Келья, правда, казалась большой и гулкой за счет высоких стен и потолков, что вкупе с помойной меблировкой производила готическое впечатление. Мне кажется, Валентин такого ощущения добивался, а, добившись, всячески культивировал. Атмосфера тайны и порока присутствовала явственно, и кровавые лучи заходящего солнца её удачно подчеркивали.
Да, солнце уже садилось. Добиралась я, конечно, безобразно долго, правда, и встала не слишком рано.

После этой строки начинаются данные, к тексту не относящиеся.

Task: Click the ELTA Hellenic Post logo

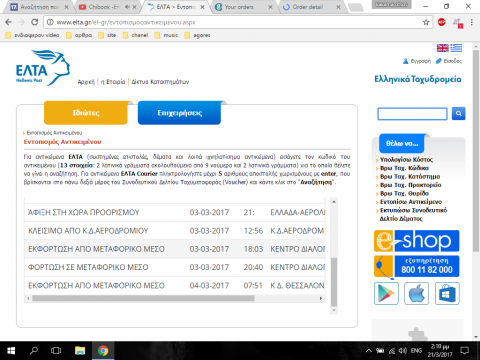Action: (x=43, y=68)
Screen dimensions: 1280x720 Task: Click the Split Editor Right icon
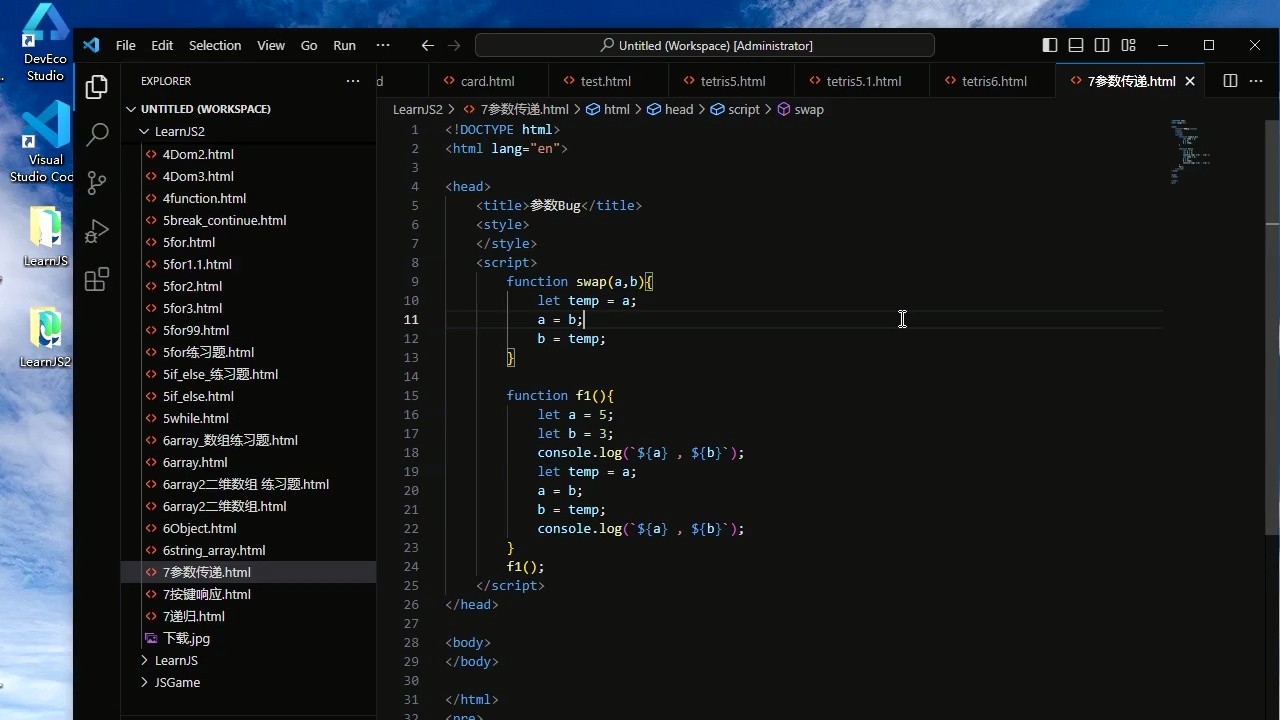(x=1230, y=81)
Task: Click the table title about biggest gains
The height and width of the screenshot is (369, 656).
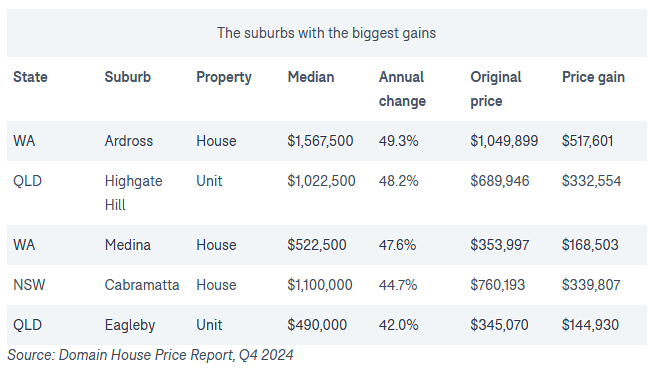Action: 326,33
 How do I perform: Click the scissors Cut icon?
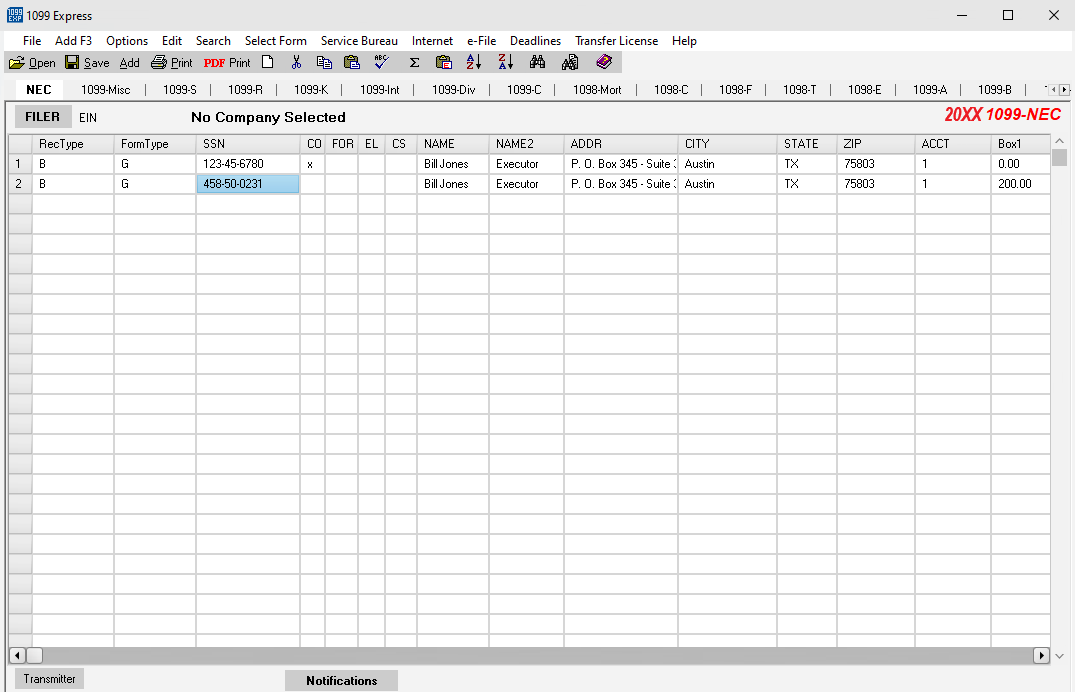tap(296, 63)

Хозяин дома атмосфере соответствовал. Если в свое время, лет десять назад он всячески подчеркивал свое сходство с покойным Дж. Ф.Кеннеди, иногда сбиваясь на Дж. Г.Байрона (в зависимости от начитанности собеседника) и был недурен собою, то в настоящий момент его лицо более всего напоминало череп, плотно обтянутый желтоватой кожей. Хотя справедливости ради надо отметить, что следы былого очарования ещё проступали в виде модельно правильных черт. Однако на черепе это выглядело все равно страшновато.
Немного попривыкнув к новому Валькиному облику, я стала осваиваться, настраиваться на волну Валькиного общения, свыкаться с его анормальным миром, принимать нереальные условия игры, где не было белого и черного, правды и лжи, а была лишь одна истина – что все мы помрем однажды. Все остальное принималось за условности. Реальными были разве что полбутылки портвейна на столе и издевательская ухмылка хозяина дома.
Ну, собственно говоря, именно поэтому я сюда и приехала. К нормальному, положительному человеку с моей просьбой, увы, не подъедешь.